In effect, this helps to close, or at least illuminate, the path that a particular query takes to identify the best possible search results, and knowing this information is half the battle.

It appears that Facebook uses a blending of data-driven techniques and “intuition” to rank the best results for a query by coming up with an idea for a ranking change (based on information from both ranking engineers and user feedback), implementing it, testing it and then launching it to a small fraction of users before measuring the impact it has on ranking changes. And it all starts with Unicorn.

Unicorn is the inverted index framework that features the ability to build indices and retrieve data from the index, but more than all of that, it is “fundamentally an in-memory ‘database’ with a query language for retrieval.” However, before Facebook could begin to utilize Unicorn for Graph Search, the company had to add to its search ranking capabilities by adding things like query rewrites, forward indexing, A/B testing and extended retrieval operations with weak “and” and strong “or” recognition, in addition a number of other changes.

The Graph Search Lifecycle
All of these modifications serve Graph Search at different points throughout a query’s lifecycle, which largely takes place in two distinct phases: the query suggestion phase and the search phase.
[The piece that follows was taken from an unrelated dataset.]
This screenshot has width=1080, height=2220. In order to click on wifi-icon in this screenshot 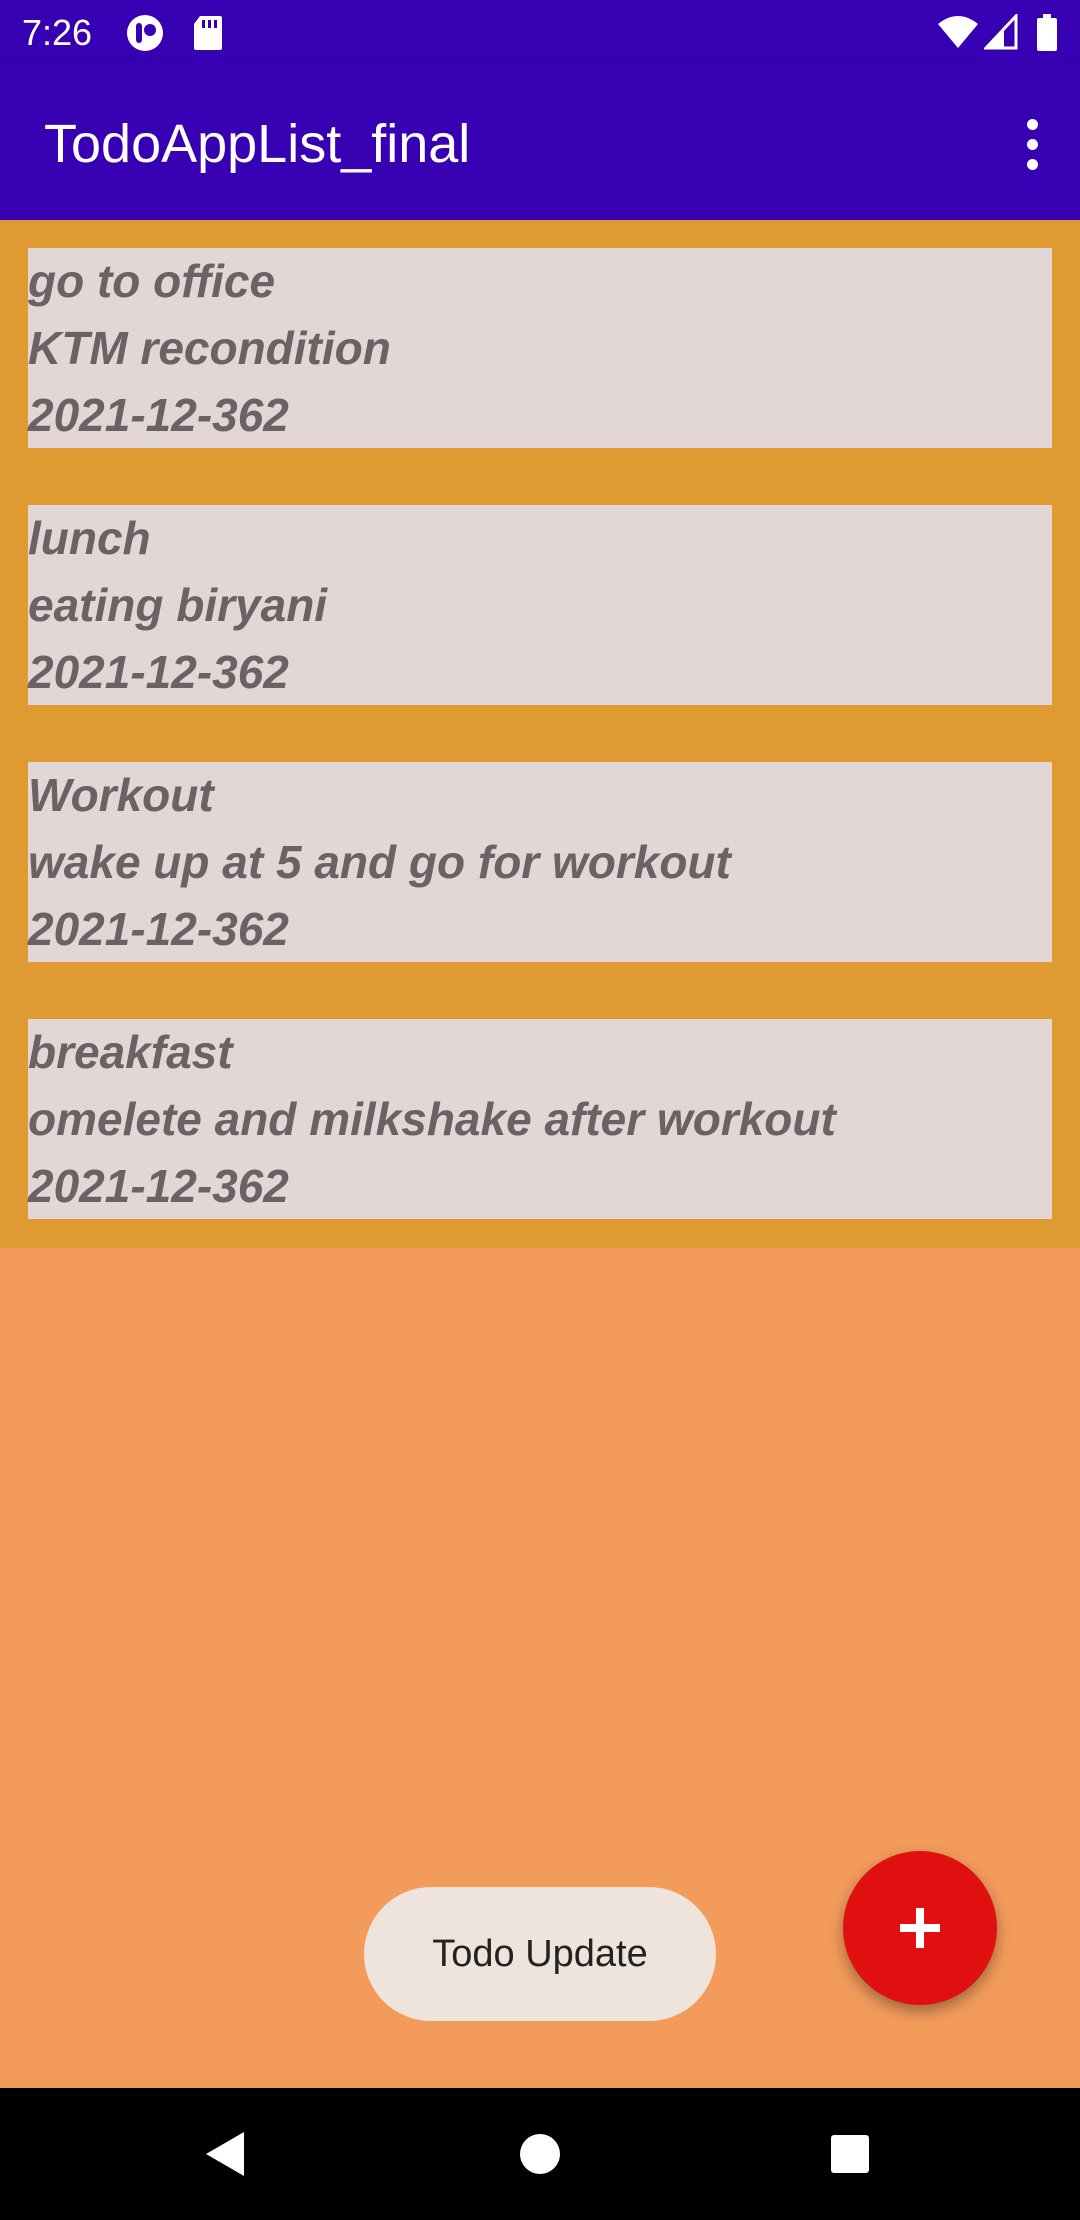, I will do `click(958, 32)`.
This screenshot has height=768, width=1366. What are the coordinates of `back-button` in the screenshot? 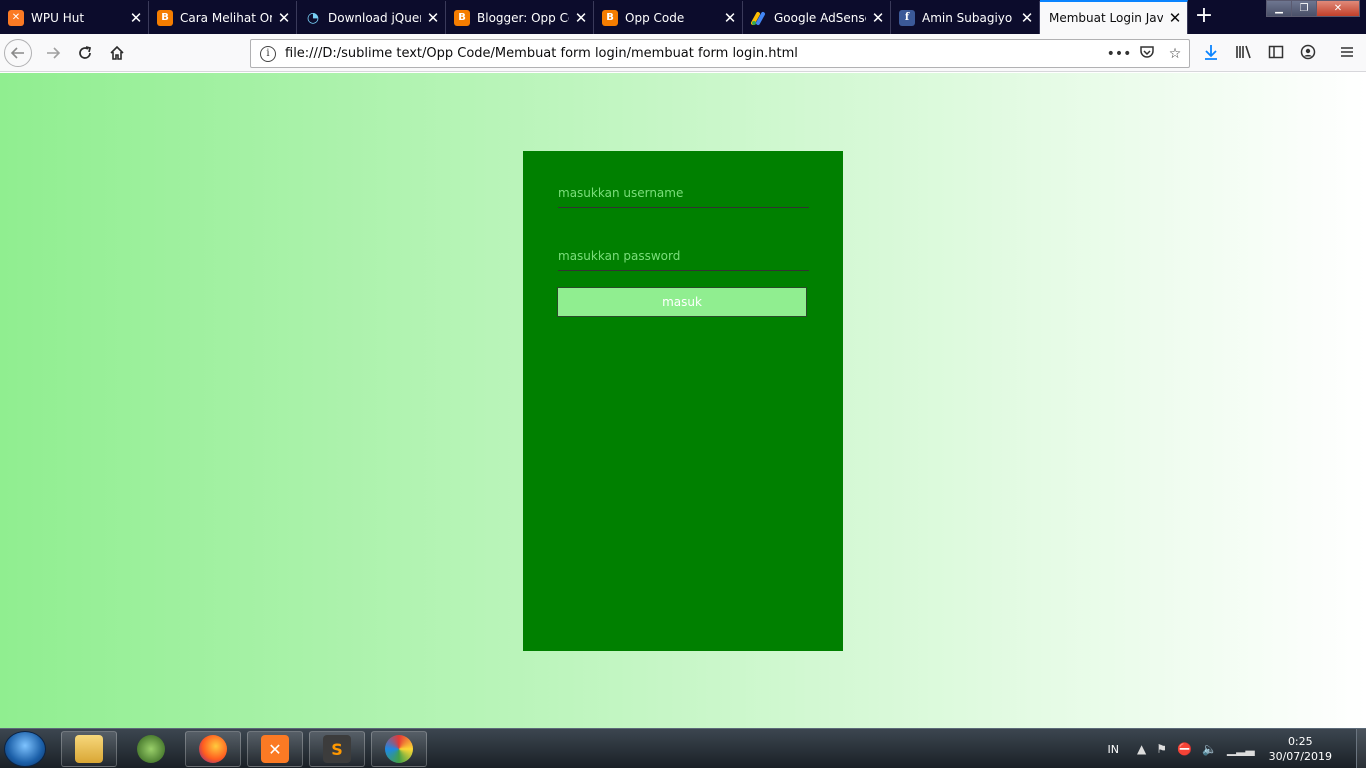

In the query suggestion phase, the query that a user types into the search box is parsed based on grammar by a Natural Language Processing (NLP) module, which then identifies the query for potential entities, before sending them along to Unicorn to conduct a search for them.

This is perhaps the most important step in the whole process, as it defines what type of entity the searcher may be looking for, thus signaling where Unicorn should look for the information, as Facebook altered the index framework to keep different entity types in separate verticals. In other words, it tells Unicorn what kind of results to present. For example, if a user types in “people who live in Sri,” the query will be sent with a strong bias toward cities and places, meaning location-based results will be more likely to appear because of the particular grammar qualifications of the query.



The search phase begins after a user had made a selection from Graph Search’s suggestions. Again, all of this new information is sent back to Unicorn via the “Top Aggregator,” which takes in raw query and user metadata information and then represents it at the end as the blended and rescored search results. This is where Graph Search is able to narrow down the original query to provide only relevant results unique to a user’s search. In addition, Graph Search is able to rewrite queries into a social context to bias the results socially, as every user is indexed with his or her friends.

Graph Search and You
Of all of the information released in the blog post (and there was a lot), perhaps the most important and useful of it all is that Facebook is not only going to use Graph Search to find data, but also to build upon it and include new features that will “become inputs to the scoring function” that “quantify important properties of the entities and/or the query.” This includes the distance between a searcher and a place, how close a searcher is from user results in terms of friend connections and the amount of overlap a query may have with an entity name, among others. In other words, spelling things right and having many friends are both great ways to improve your Facebook page’s performance when it comes to graph search results.

In the future, this could mean that an entity will have several different scores assigned to it, and Graph Search can select the top results based on each type of score. So, for instance, there could be three different scores for a “nearby” search that account for overall popularity, social bias and distance, thus allowing for greater diversity and more relevance in search results that are, ultimately, more useful for those searching as well as those being searched for.